TASK STATEMENT> Please return only the lines from the one showing "Image resolution: width=177, height=2576." to the end of the entries, keeping both ends and dropping every picture.

Dataset entries
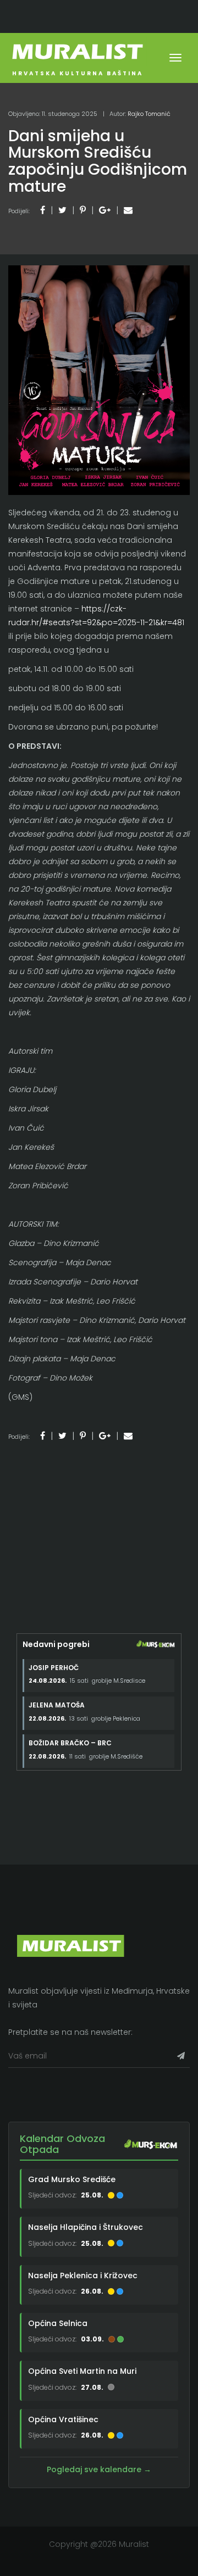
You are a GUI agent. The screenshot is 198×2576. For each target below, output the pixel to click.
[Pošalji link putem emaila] (128, 210)
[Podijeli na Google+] (105, 210)
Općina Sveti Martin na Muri (82, 2371)
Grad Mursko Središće (72, 2179)
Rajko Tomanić (149, 113)
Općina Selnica (57, 2323)
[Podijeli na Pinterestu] (83, 210)
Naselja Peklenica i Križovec (83, 2275)
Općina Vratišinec (63, 2419)
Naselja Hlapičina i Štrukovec (85, 2227)
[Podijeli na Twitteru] (62, 210)
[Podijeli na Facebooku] (42, 210)
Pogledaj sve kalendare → (99, 2469)
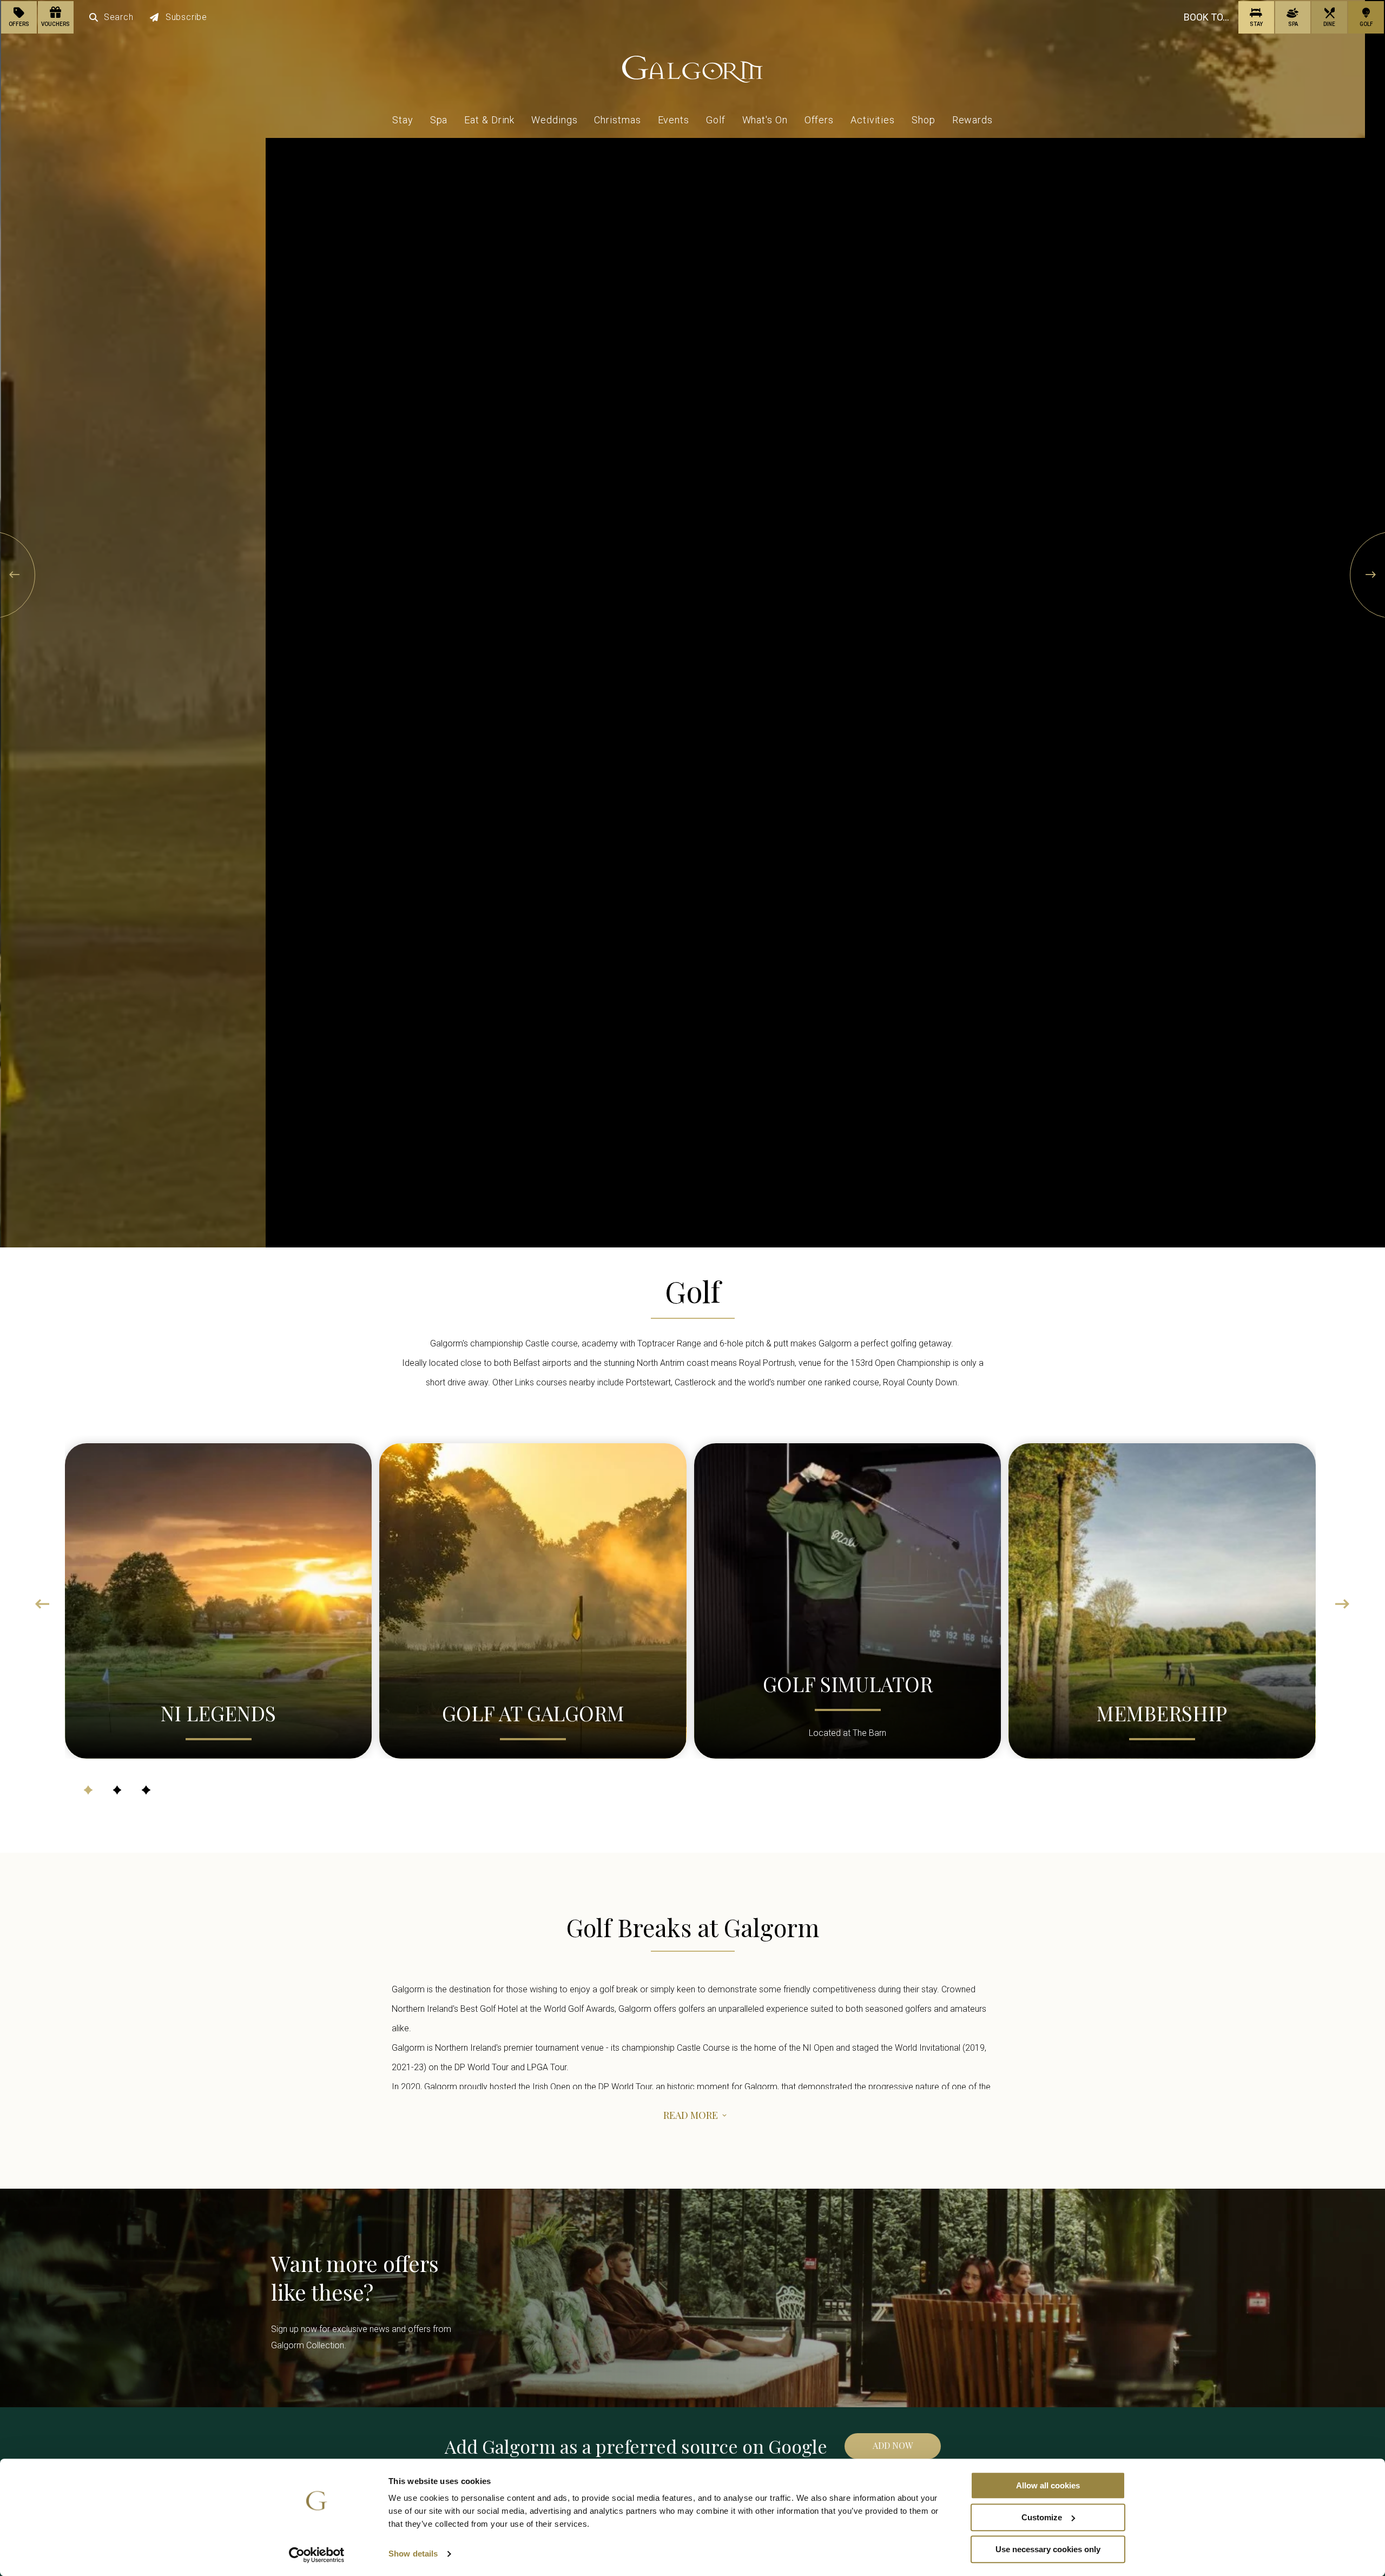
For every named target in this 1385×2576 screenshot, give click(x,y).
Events (673, 120)
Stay (402, 120)
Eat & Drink (489, 120)
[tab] (88, 1790)
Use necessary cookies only (1047, 2549)
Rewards (972, 120)
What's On (765, 120)
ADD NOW (893, 2445)
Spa (439, 120)
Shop (923, 120)
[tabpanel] (218, 1597)
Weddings (554, 120)
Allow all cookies (1048, 2485)
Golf (716, 120)
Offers (819, 120)
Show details (413, 2554)
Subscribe (186, 17)
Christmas (617, 120)
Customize (1041, 2517)
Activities (872, 120)
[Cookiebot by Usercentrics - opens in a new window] (316, 2555)
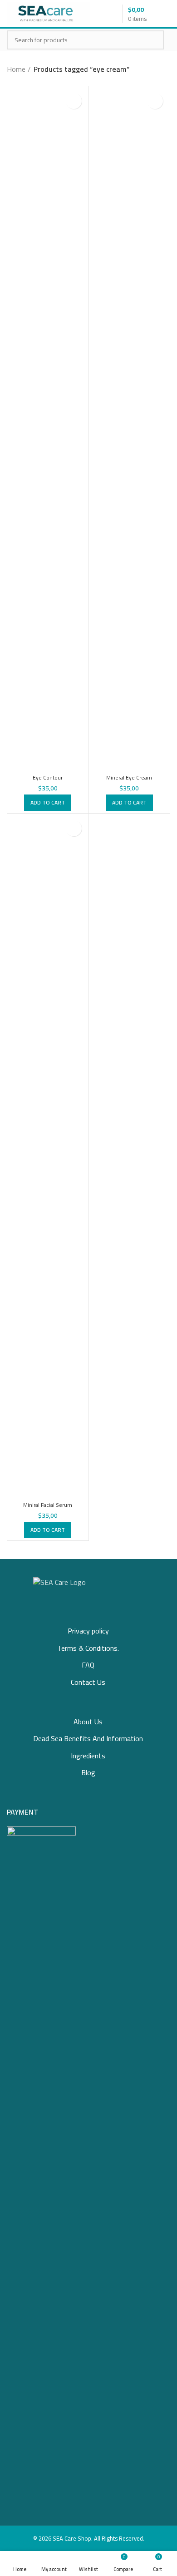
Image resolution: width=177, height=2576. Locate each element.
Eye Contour (48, 777)
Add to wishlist (74, 101)
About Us (88, 1722)
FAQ (88, 1665)
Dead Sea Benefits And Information (88, 1738)
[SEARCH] (151, 39)
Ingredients (88, 1756)
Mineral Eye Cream (129, 777)
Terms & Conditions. (88, 1648)
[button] (47, 803)
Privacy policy (88, 1631)
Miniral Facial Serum (47, 1505)
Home (16, 69)
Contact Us (88, 1682)
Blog (88, 1772)
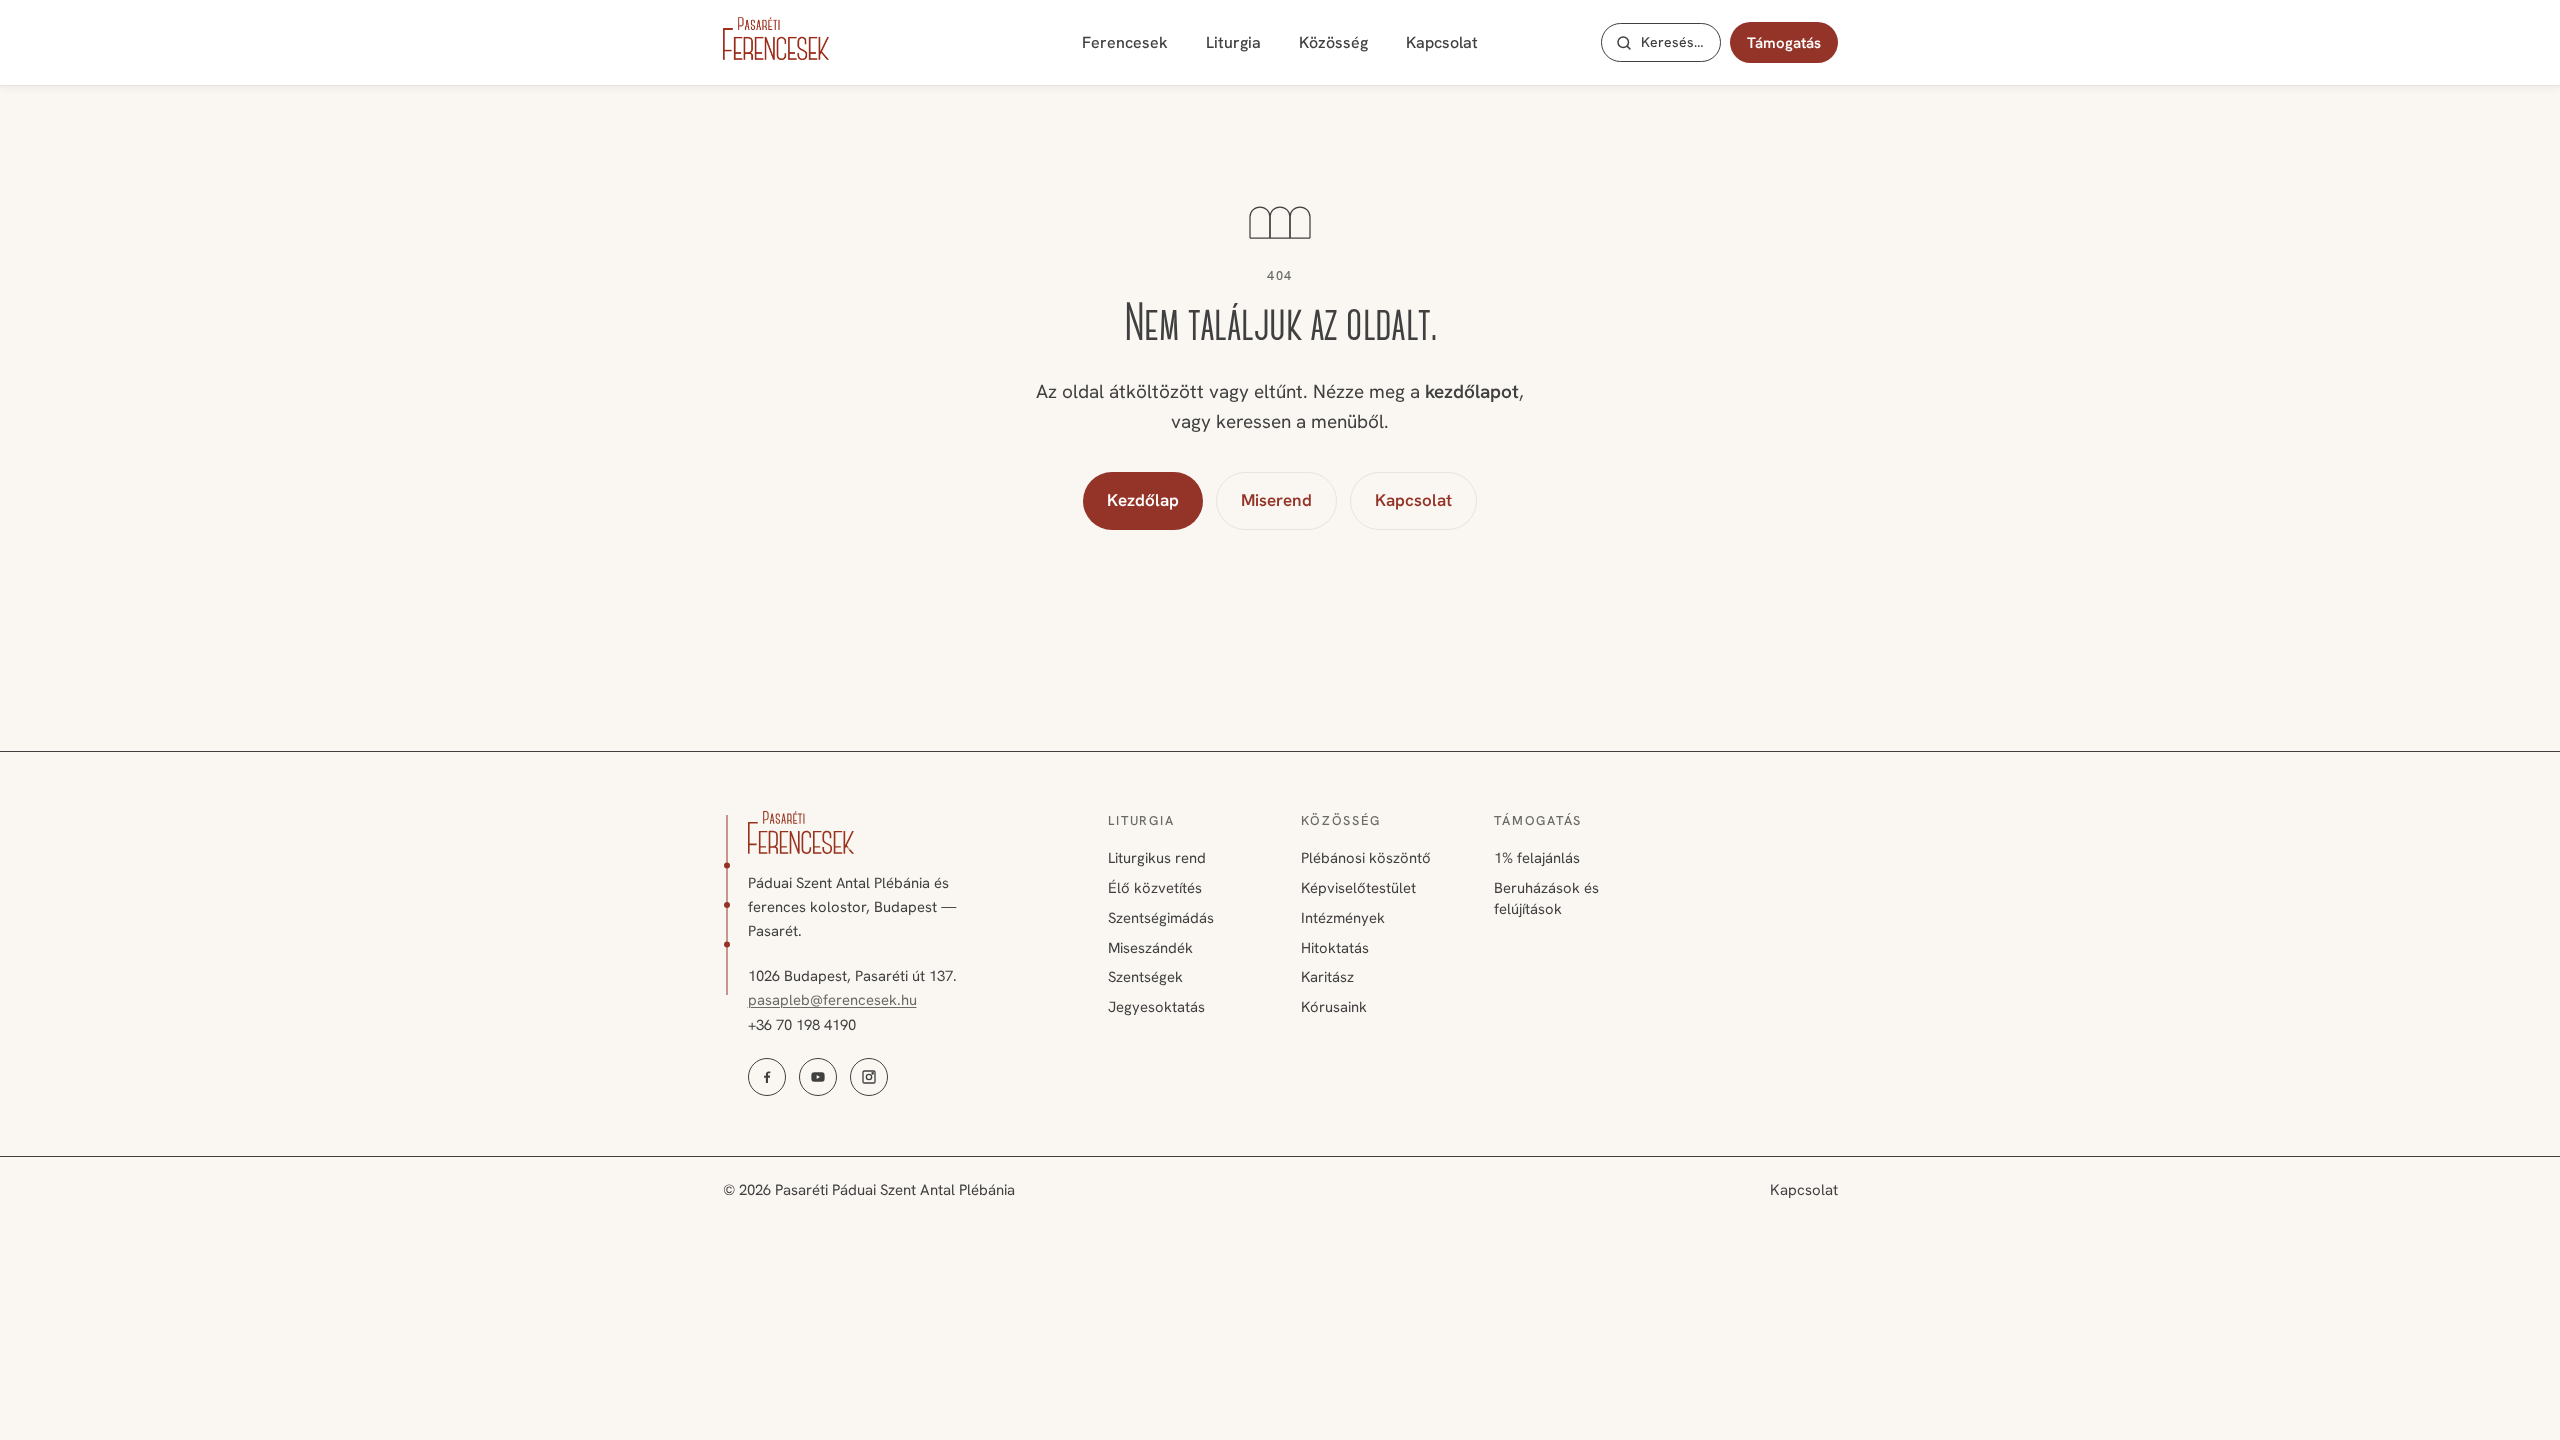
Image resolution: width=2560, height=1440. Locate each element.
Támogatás (1784, 43)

TASK OUTPUT>
Image resolution: width=177, height=2576. Locate each element.
Eye Contour (48, 777)
Add to wishlist (74, 101)
About Us (88, 1722)
FAQ (88, 1665)
Dead Sea Benefits And Information (88, 1738)
[SEARCH] (151, 39)
Ingredients (88, 1756)
Mineral Eye Cream (129, 777)
Terms & Conditions. (88, 1648)
[button] (47, 803)
Privacy policy (88, 1631)
Miniral Facial Serum (47, 1505)
Home (16, 69)
Contact Us (88, 1682)
Blog (88, 1772)
Image resolution: width=2560, height=1440. Locate each element.
Támogatás (1784, 43)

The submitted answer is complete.